------ Data for review ------

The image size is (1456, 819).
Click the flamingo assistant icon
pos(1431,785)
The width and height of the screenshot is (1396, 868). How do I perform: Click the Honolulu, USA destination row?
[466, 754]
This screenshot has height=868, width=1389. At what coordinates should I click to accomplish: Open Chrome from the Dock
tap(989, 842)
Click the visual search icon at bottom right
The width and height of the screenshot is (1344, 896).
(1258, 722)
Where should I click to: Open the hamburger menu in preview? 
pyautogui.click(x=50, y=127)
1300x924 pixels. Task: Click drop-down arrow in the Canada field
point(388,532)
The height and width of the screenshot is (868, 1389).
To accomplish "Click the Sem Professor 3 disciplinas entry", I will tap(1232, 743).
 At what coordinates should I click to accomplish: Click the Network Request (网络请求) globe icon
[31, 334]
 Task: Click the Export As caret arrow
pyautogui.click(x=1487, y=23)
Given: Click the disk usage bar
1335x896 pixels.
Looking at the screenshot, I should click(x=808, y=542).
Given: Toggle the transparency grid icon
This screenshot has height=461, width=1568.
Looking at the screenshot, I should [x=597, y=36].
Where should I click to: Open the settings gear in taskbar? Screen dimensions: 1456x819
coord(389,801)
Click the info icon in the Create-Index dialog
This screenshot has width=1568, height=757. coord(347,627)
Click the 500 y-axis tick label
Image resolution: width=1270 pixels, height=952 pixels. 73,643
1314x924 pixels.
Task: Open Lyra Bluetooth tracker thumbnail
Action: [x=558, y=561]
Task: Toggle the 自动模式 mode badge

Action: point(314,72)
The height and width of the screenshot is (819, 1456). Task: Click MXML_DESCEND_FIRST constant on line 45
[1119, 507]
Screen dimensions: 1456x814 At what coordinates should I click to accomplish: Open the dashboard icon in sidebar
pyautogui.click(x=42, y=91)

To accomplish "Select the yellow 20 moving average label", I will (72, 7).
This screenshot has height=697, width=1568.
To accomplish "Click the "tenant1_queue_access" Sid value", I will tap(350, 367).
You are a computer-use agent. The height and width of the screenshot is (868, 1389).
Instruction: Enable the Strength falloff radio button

------

§ Task statement
Print, please, the lines above from the very first through the one that holds "Given: Toggle the transparency grid icon", both included, word for word and with nothing else.

§ Task answer
The image size is (1456, 819).
Click the flamingo assistant icon
pos(1431,785)
The width and height of the screenshot is (1396, 868). How do I perform: Click the Honolulu, USA destination row?
[466, 754]
This screenshot has height=868, width=1389. At what coordinates should I click to accomplish: Open Chrome from the Dock
tap(989, 842)
Click the visual search icon at bottom right
The width and height of the screenshot is (1344, 896).
(1258, 722)
Where should I click to: Open the hamburger menu in preview? 
pyautogui.click(x=50, y=127)
1300x924 pixels. Task: Click drop-down arrow in the Canada field
point(388,532)
The height and width of the screenshot is (868, 1389).
To accomplish "Click the Sem Professor 3 disciplinas entry", I will tap(1232, 743).
 At what coordinates should I click to accomplish: Click the Network Request (网络请求) globe icon
[31, 334]
 Task: Click the Export As caret arrow
pyautogui.click(x=1487, y=23)
Given: Click the disk usage bar
1335x896 pixels.
Looking at the screenshot, I should click(x=808, y=542).
Given: Toggle the transparency grid icon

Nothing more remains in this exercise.